Inovasi perencanaan maksudnya: sistem penganggaran dengan e-budgeting, e-planning, e-musrenbang, dan e-komponen. Sistem ini mulai Pemerintah DKI perkenalkan ketika Joko Widodo dan Basuki Tjahaja Purnama menjabat sebagai gubernur dan wakil gubernur.

Sistem tersebut akhirnya Pemerintah DKI gunakan saat Basuki atawa Ahok menjadi gubernur. Dengan e-budgeting, semua perencanaan penganggaran diinput secara digital ke dalam sistem.

Setiap perubahan angka yang terjadi akan terekam, lengkap dengan informasi identitas pengubahnya. Siapa saja yang melakukan mark up anggaran, pasti bisa diketahui orangnya.

Baca Juga: Anies salahkan sistem zaman sebelumnya, ini komentar menohok dari Ahok

Sistem e-budgeting di DKI juga membuat perencanaan anggaran masuk ke detail komponennya sejak awal. Komponen yang detail ini sering disebut dengan satuan ketiga.

Katakanlah, ada sebuah program pelaksanaan festival musik tahun baru yang dimasukkan dalam sistem e-budgeting. Anggaran untuk program itu tidak bisa hanya ditulis totalnya, misalnya Rp 100 juta.

Tapi, harus lengkap dengan komponen atau satuan ketiganya, seperti biaya panggung, lampu, dan pengisi acara. Dengan begitu, anggaran sebuah program bisa diukur wajar atau tidaknya.

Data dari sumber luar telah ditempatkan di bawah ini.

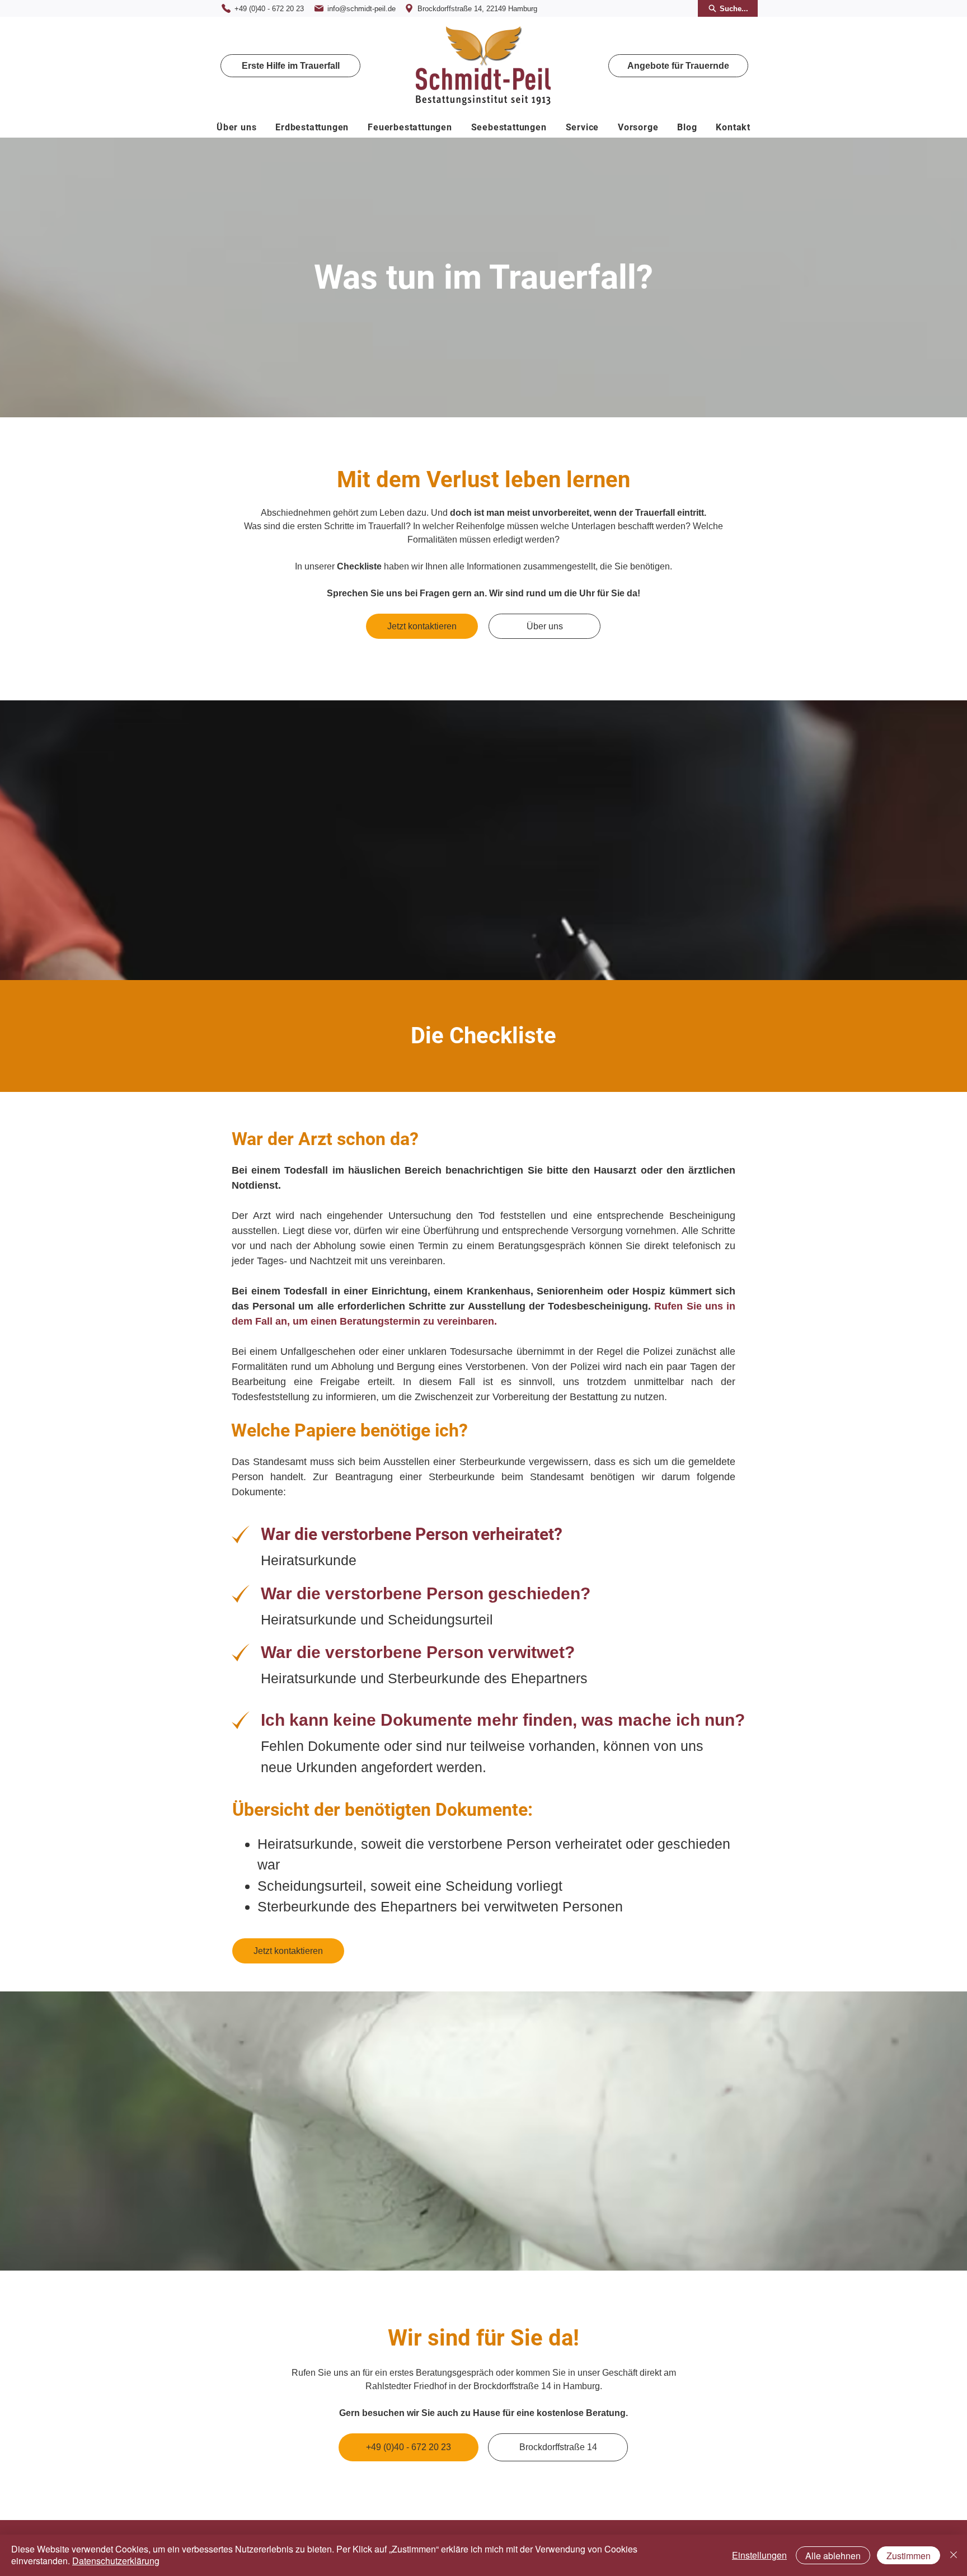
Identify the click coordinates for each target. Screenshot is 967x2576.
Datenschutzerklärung (115, 2560)
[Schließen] (953, 2555)
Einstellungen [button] (759, 2555)
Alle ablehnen (833, 2555)
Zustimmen (908, 2555)
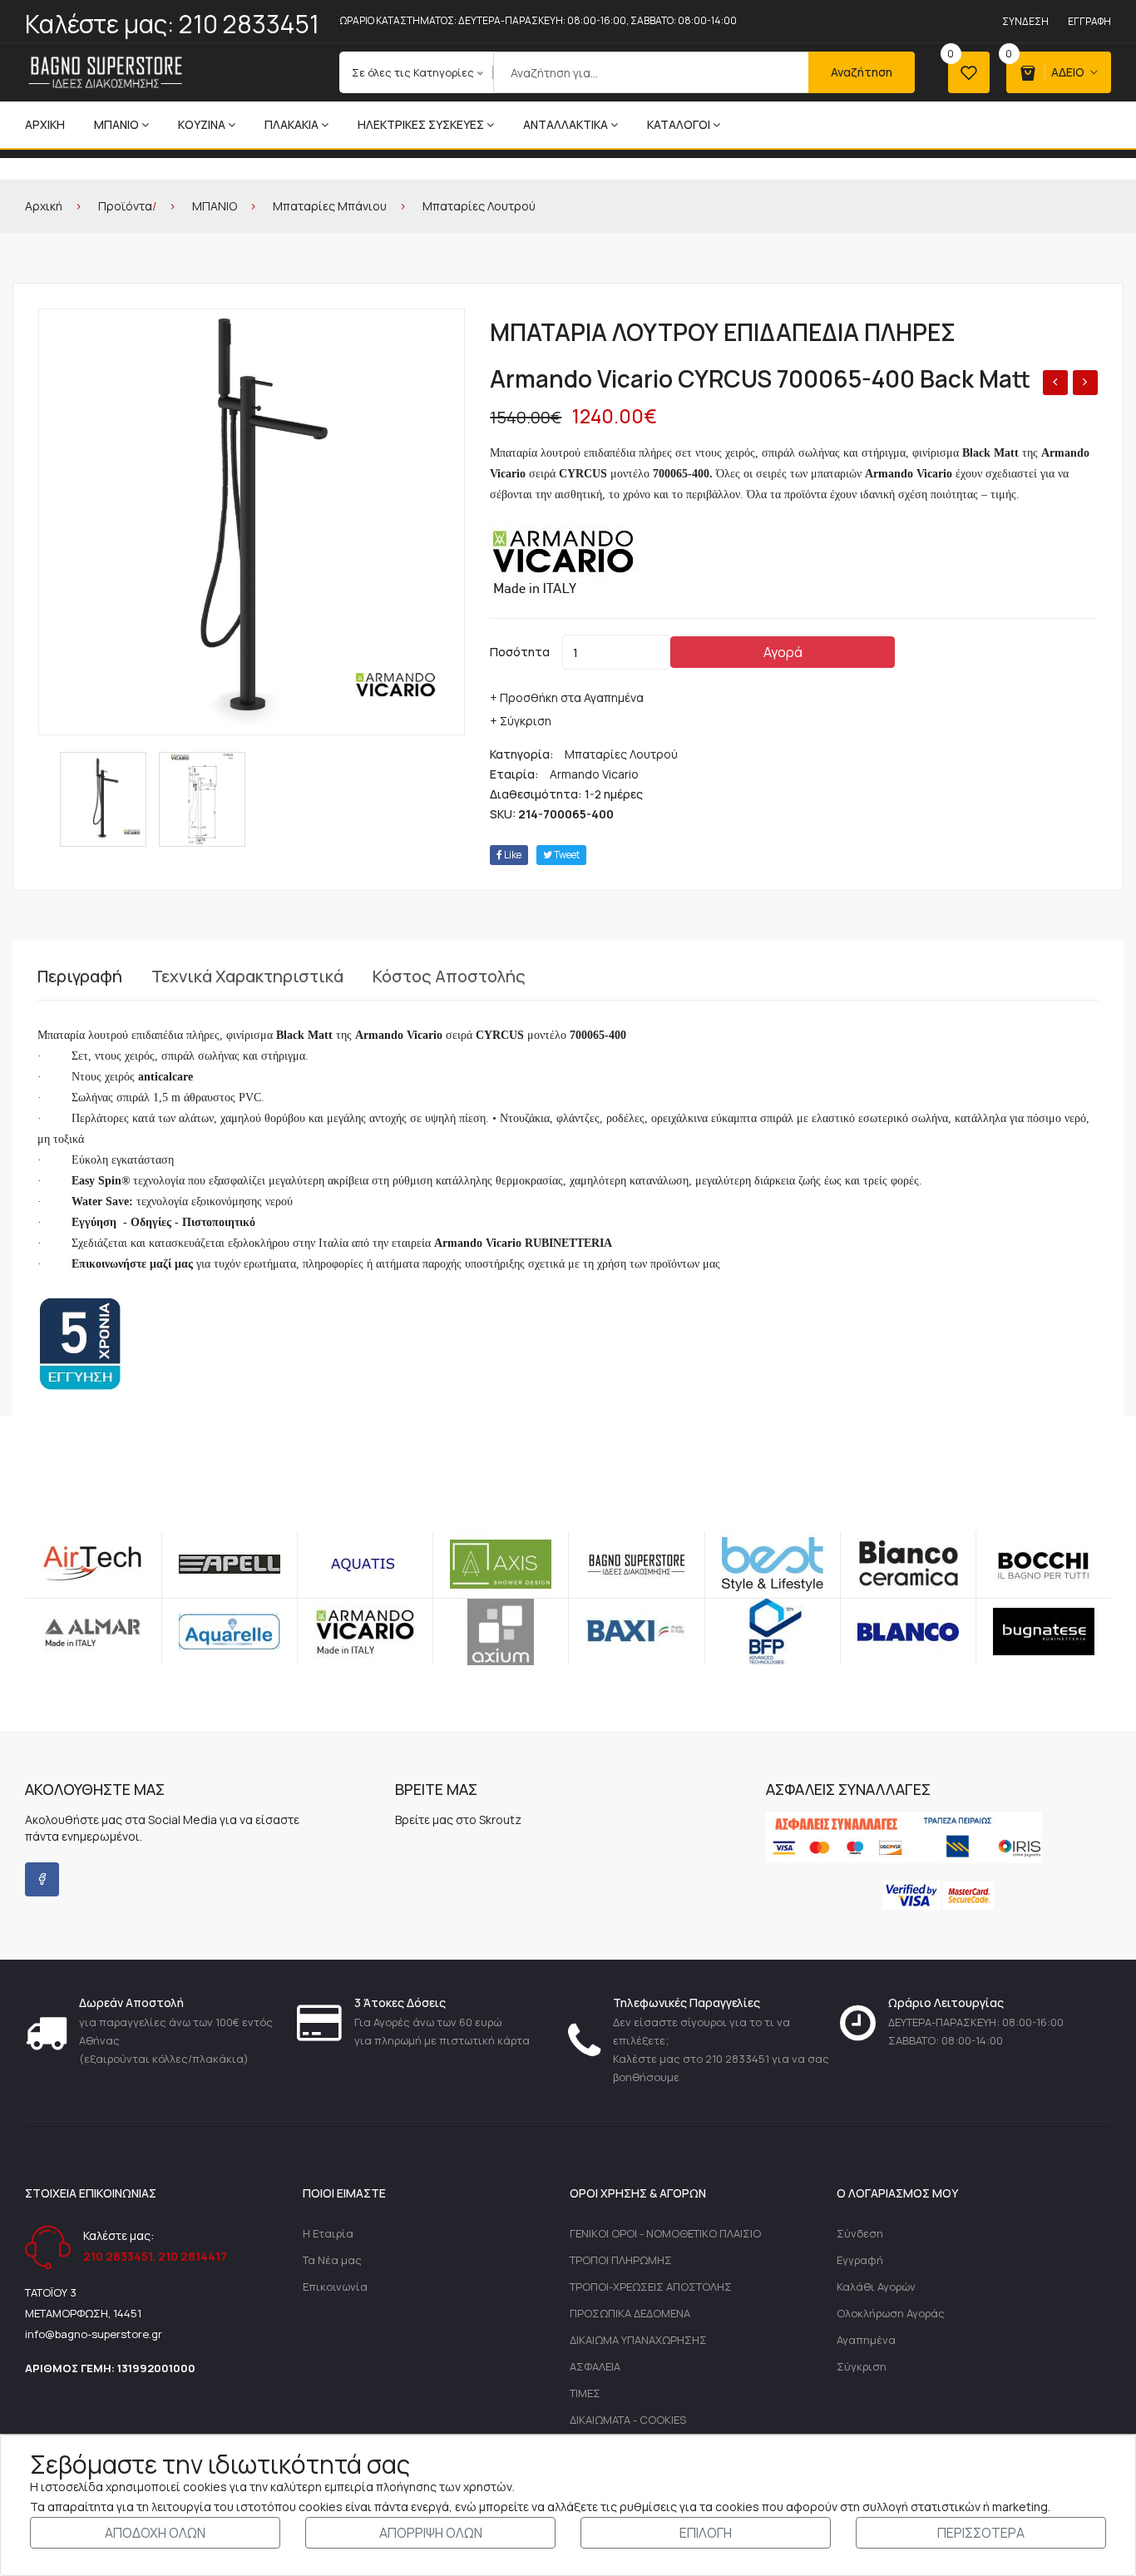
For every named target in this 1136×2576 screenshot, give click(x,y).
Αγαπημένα (866, 2339)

Pada 2017, menjelang akhir masa jabatan Djarot Saiful Hidayat sebagai gubernur, Komisi Pemberantasan Korupsi (KPK) menyampaikan apresiasinya terhadap sistem ini. Pimpinan KPK yang datang ke Balai Kota saat itu, Basaria Pandjaitan, berharap, sistem ini terus digunakan pada periode selanjutnya dalam kepemimpinan Anies Baswedan-Sandiaga Uno.

Baca Juga: Djarot sebut kesalahan input APBD DKI bukan salah sistem, tapi SDM yang bodoh

Transparansi anggaran

Salah satu nilai plus sistem ini, masyarakat bisa melihat prosesnya melalui situs apbd.jakarta.go.id. Lewat situs itu, perencanaan anggaran bisa publik lihat sejak tahap perencanaan.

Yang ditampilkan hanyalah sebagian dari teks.